In Garvey v. Skamser, 69 Wash. 259, 124 Pac. 688, we said:

“On the presentation of the motion and affidavit, it was the imperative duty of the judge to transfer the case to another department. His duty to do so depended upon the statute, and not upon the consent of opposing counsel. He could only deny the application on the ground that it was not timely. State ex rel. Jones v. Gay, 65 Wash. 629, 118 Pac. 830; State ex rel. Lefebvre v. Clifford, 65 Wash. 313, 118 Pac. 40.”

See, also, Fortson Shingle Co. v. Skagland, 77 Wash. 8, 137 Pac. 304; State ex rel. Deavers v. French, 78 Wash. 260, 138 Pac. 869; Nance v. Woods, 79 Wash. 188, 140 Pac. 323; State ex rel. Stevens v. Superior Court, 82 Wash. 420, 144 Pac. 539.

*608In the latter case we said:

“In the case at bar, when the respondent judge expressed an opinion unfavorable to the relator, she caused the order to be discharged. A few days later she commenced a new proceeding of the same kind, which was assigned to the respondent judge for trial. She then sought a change of judges by filing an affidavit of prejudice. In short she sought to accomplish by indirection that which she could not have obtained on the hearing of the first order after the judge had expressed an opinion adverse to her claim. If the affidavit had been filed on the first hearing during the progress of the hearing at the time the judge announced his view, it would not have been timely. Upon the peculiar facts, we think the case is controlled by the Lefébvre case.”

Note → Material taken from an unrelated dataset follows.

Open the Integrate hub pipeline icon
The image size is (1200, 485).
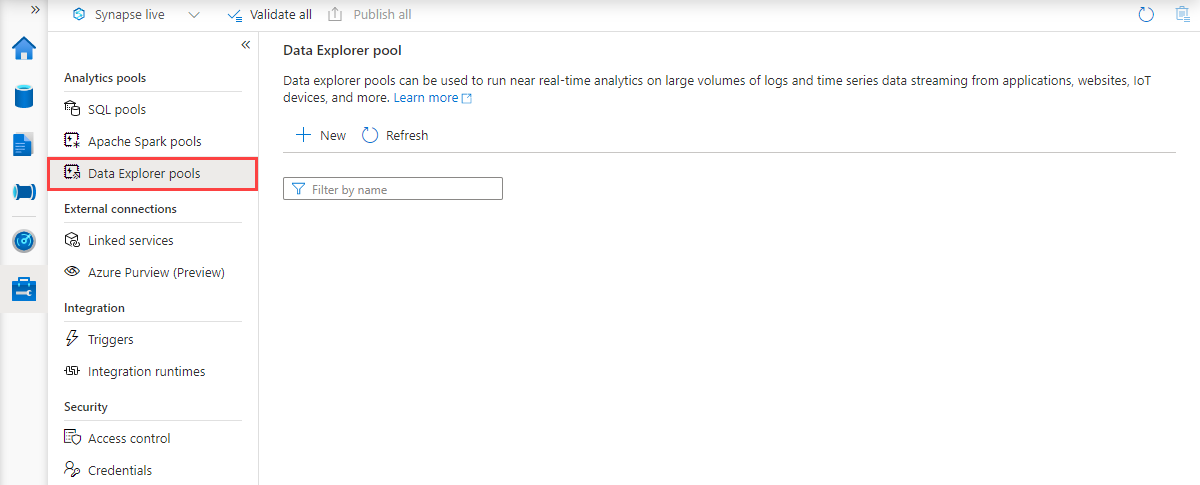click(x=23, y=192)
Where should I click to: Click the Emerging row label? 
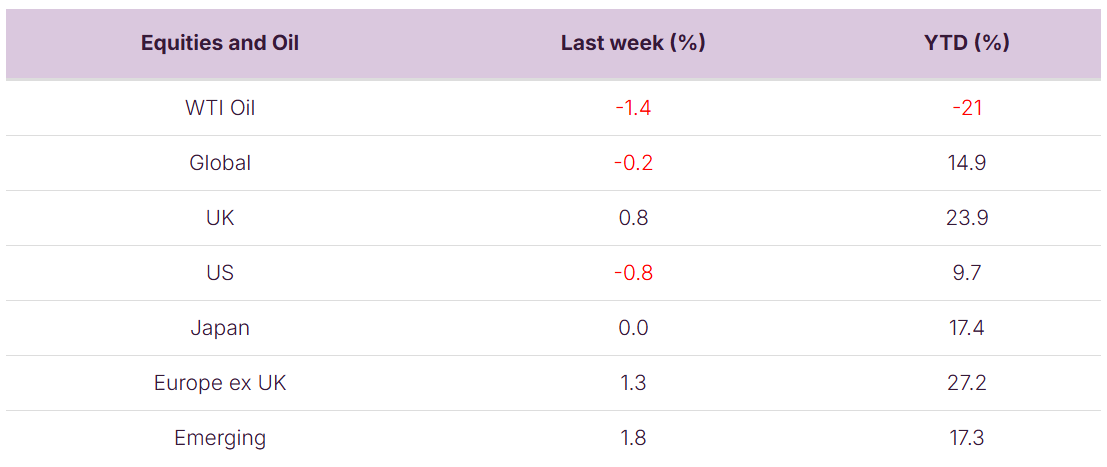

In this case, while these relators have made no formal appearance in the action, they and others, prior to the appointment of the receiver, had personally requested the judge to appoint another person receiver. This request was repeated upon two or three occasions thereafter. The judge, when these requests were made, denied the same. It is apparent that the relators requested these opinions of the judge in advance for the purpose of determining how he would rule upon an application for a removal of the receiver. In other words, the relators sought and obtained the opinion of the court, and now seek to disqualify him by reason of the opinion expressed.

In addition to the reasons already stated above, we are satisfied that the judge may not be disqualified to try a pending receivership proceeding to final judgment when one or a portion of the creditors interested in the receivership made an affidavit that he is disqualified in some proceeding collateral to the receivership. If this may be done by one creditor, it may be done in turn by other creditors against another judge who may be called in, and interminable confusion would necessarily result. We are clear that it was not the intention of the legislature to permit, in collateral proceedings, persons who may be interested in the result of litigation when they are *609not actual parties thereto, to disqualify a judge by means of an affidavit of prejudice.

For these reasons, both applications are denied.

Parker, Main, and Holcomb, JJ., concur.